The common advice to wait for an inbound acquisition offer is often pushed by VCs whose incentives are to chase massive, fund-returning exits. This advice misaligns with founders, who may benefit from a proactive selling process that secures a life-changing, albeit smaller, outcome.
Contrary to popular belief, the primary buyers for mid-market B2B SaaS are not competitors (strategics) but private equity firms. They acquire companies as platforms or as "tuck-ins" to their existing portfolio companies, making them the most dominant force in this M&A landscape.
Besides growth, churn is the second most critical valuation metric because it represents the primary downside risk for an acquirer. For private equity firms focused on protecting their capital, a high churn rate signals a fragile business that might collapse after the founder's exit.

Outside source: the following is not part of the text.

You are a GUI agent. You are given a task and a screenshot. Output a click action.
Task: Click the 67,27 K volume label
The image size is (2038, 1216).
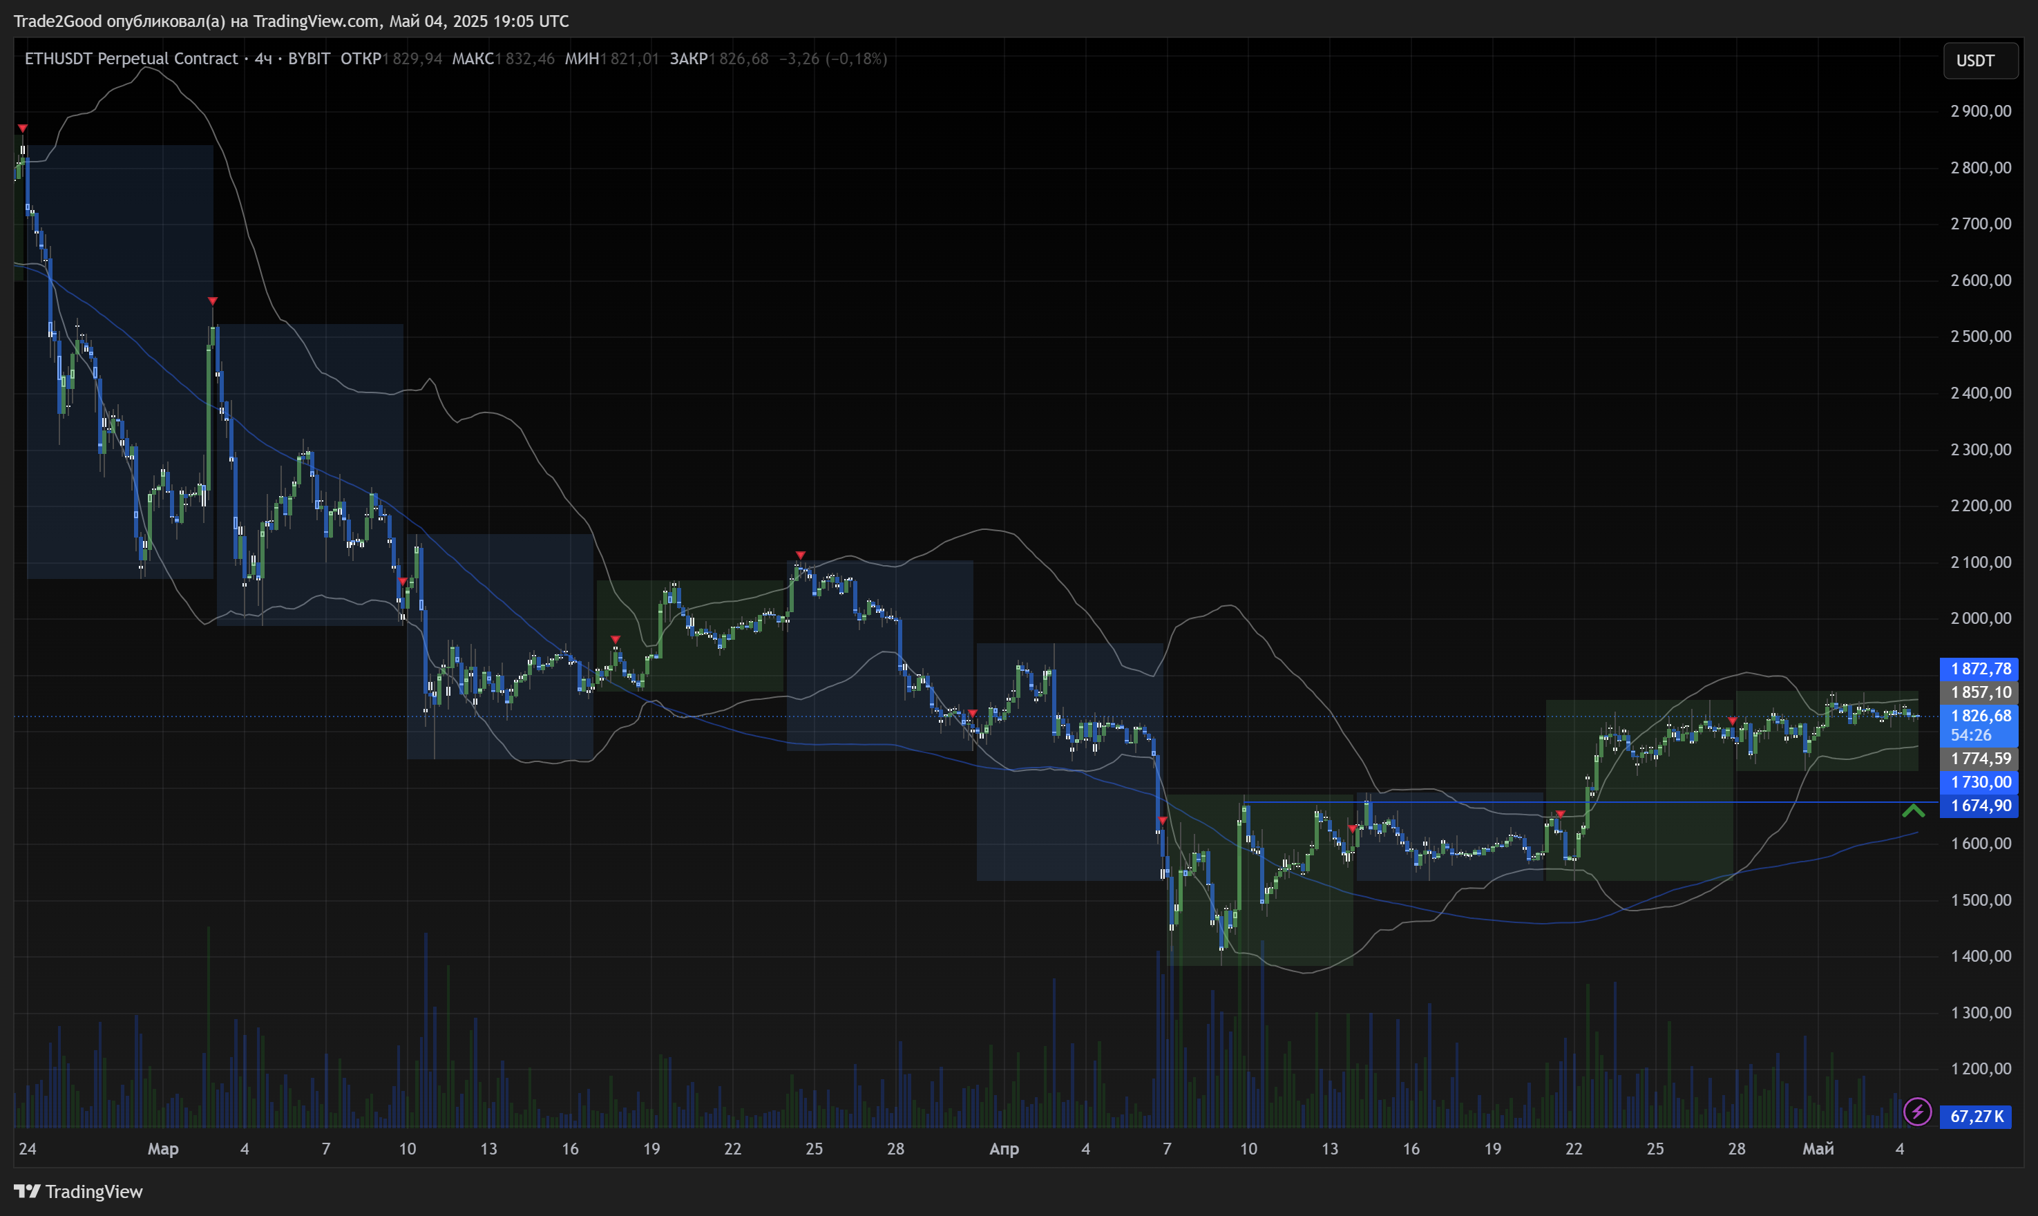[1975, 1116]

A fast-growing, break-even SaaS is often more valuable than a slow-growing, highly profitable one. Buyers, especially private equity, prioritize growth because it's the clearest path to achieving their 3-5x return target. They can optimize for profit later; restarting growth is significantly harder.
Founders optimizing for personal profit by avoiding hires create significant key-person risk, making their business less valuable and harder to sell. An acquirer will pay more for a de-risked company with a team in place, even if it's less profitable, because the asset is more likely to survive the transition.
A "tuck-in" acquisition, where a PE firm buys a smaller company to merge into a larger portfolio company, shouldn't be underestimated. The strategic value to the existing platform can be so immense that the PE firm is willing to pay a premium multiple, often exceeding what a standalone strategic buyer would offer.
Traditionally, investment bankers ignored smaller SaaS deals. A market shift occurred when private equity funds began acquiring smaller companies (sub-$20M ARR). This created a need for specialized M&A advisory firms who understand this new universe of PE buyers and their specific deal structures.
A founder who grows from $2M ARR at 100% to $4M ARR at 10% has likely destroyed massive value. The slowdown triggers a shift from growth-oriented buyers willing to pay high multiples to value-focused buyers offering low multiples, drastically reducing the sale price despite higher revenue.